(Data entries)
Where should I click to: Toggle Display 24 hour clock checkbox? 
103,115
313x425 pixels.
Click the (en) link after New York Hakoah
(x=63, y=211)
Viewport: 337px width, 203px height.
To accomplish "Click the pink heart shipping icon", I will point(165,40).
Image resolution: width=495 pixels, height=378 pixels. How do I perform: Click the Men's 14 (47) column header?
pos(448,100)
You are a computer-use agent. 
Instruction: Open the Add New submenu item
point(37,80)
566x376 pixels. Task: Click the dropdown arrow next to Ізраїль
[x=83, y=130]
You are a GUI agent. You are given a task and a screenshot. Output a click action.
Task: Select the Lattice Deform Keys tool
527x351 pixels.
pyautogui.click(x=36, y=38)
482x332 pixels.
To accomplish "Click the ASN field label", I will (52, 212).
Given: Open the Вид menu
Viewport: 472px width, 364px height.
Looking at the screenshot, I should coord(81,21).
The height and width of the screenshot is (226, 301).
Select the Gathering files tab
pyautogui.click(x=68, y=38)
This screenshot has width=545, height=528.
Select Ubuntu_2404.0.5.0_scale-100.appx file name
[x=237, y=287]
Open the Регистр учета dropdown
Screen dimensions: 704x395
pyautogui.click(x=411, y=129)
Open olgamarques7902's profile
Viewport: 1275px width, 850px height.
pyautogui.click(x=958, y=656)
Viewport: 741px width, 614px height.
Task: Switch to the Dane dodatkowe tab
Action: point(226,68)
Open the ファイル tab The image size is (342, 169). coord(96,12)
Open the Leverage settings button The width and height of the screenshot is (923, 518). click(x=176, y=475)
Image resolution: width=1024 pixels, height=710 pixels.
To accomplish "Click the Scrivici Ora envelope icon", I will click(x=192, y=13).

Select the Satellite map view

§ **Exercise**: A single number is expected: the count of lines in the preceding entries that contain "icon".

§ **Result for this task**: 2